The study, published online September 1 in the Journal of the American Society of Nephrology, suggests that kidney problems also appear in people who have had a mild coronavirus infection.
A study by researchers at the Washington University School of Medicine and the Veterans Affairs St. Louis Health Care System in St. Louis suggests that people infected with SARS-CoV-2 are at increased risk of kidney damage as well as chronic . and end-stage kidney diseases.
Known as the silent killer, kidney dysfunction and disease are free of pain and other symptoms, resulting in 90% of people with sick kidneys not even knowing it, according to an estimate by the US National Kidney Foundation.
Our findings emphasize the critical importance of paying attention to kidney function and disease in the care of patients with COVID-19,” says senior author Ziad Al-Aly, assistant professor of medicine at the University of Washington.
The risk of decreased kidney function is highest among those who were in the ICU, but the risk extends to all patients who had mild cases of COVID-19.
The advantage of early detection of kidney disease is that it can be treated with medication.
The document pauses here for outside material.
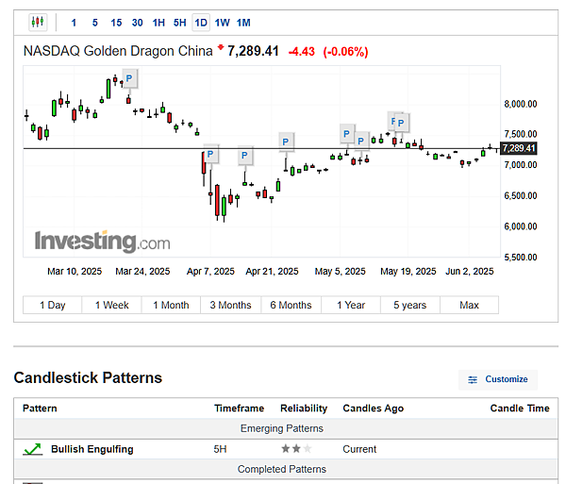The height and width of the screenshot is (484, 566).
Task: Click the reliability stars for Bullish Engulfing
Action: (x=295, y=449)
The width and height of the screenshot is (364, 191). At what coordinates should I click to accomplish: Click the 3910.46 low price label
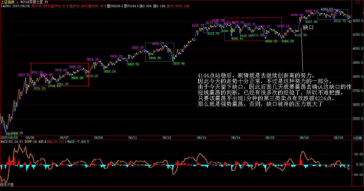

The authors are of the view that kidney dysfunction needs to be detected before the problem progresses and becomes difficult to treat. But kidney problems are silent problems that won’t be detected until a blood test.
“Based on our research, we believe that 510,000 of those who have had COVID-19 in the US may have had kidney injury or disease,” Al-Aly said in his commentary on the study.
According to the study, compared to patients who did not become infected, those who contracted the virus but did not require hospitalization had a 15 percent chance of suffering from severe kidney disease such as chronic kidney disease. % higher risk. % higher risk of developing acute kidney injury, and two times higher risk of acquiring end-stage kidney disease.
The latter occurs when the kidneys cannot effectively remove waste from the body. In such a situation, dialysis or kidney transplant is needed to keep the patients alive.
Increased risk for patients hospitalized for COVID-19, and substantially greater for those in ICU for the virus: seven times the risk of a major adverse renal event, eight times the risk of acute kidney injury times and 13 times the risk of end-stage kidney disease.